AUSTIN, Texas — It has now been a week of no power for thousands of Austinites still in the dark. As restoration crews try to deal with every problem, some Austinites say they feel helpless.
"I'm not working right now. I'm literally, the minute I get up, I'm on the phone. I'm checking the neighborhood Facebook. I'm texting neighbor. I'm looking at the outage map," said Alyssa Onyx, who is on day seven of no power.
Onyx runs a beauty shop out of her home. She said this outage has taken a toll on her livelihood and her mental health.
"We've lost money, groceries. I've had bills to pay that I haven't been able to pay. I've lost work. We're not being told anything – no communication, no information," Onyx said.
City of Austin officials gathered for an update on Tuesday evening.
Austin Energy General Manager Jackie Sargent said since Monday evening, more than 10,000 customers have had their power restored.
City Manager Spencer Cronk, already in the hot seat, apologized for shortcomings in the City's disaster response and promised changes moving forward.
"We'll talk about some of the policy changes that might be made in terms of how we would do vegetation management," Cronk said.
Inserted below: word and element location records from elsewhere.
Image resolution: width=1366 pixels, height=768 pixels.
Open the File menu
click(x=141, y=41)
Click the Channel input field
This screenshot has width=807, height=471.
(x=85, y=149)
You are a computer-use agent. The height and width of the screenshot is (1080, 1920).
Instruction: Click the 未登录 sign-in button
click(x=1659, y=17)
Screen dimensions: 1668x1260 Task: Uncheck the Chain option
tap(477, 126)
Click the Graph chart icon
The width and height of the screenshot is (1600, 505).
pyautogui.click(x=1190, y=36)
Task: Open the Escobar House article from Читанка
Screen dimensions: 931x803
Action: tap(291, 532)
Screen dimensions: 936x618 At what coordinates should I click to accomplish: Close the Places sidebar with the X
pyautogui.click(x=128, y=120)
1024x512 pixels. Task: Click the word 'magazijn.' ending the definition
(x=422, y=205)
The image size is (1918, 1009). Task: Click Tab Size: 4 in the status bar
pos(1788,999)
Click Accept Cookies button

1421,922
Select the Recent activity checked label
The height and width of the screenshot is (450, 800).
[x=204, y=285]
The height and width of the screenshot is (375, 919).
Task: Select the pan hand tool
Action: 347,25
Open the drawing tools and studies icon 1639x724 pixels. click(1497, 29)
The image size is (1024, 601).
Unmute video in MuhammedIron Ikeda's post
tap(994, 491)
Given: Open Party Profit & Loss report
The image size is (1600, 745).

"We've got our candles, of course. But when night falls, I turn on these [portable] lights," Onyx said. "We just need – we need to know that we haven't truly been forgotten. We need crews in this area as soon as possible."
Sargent said on Tuesday that Austin Energy has cut back its crew size from what it initially responded with, but the company is still hopeful for a quick turnaround.
"We're going to have smaller crews that will then address those, because they're smaller outages, and that will just slow down the process and make it take more time," Sargent said.
But Onyx and others said they feel isolated.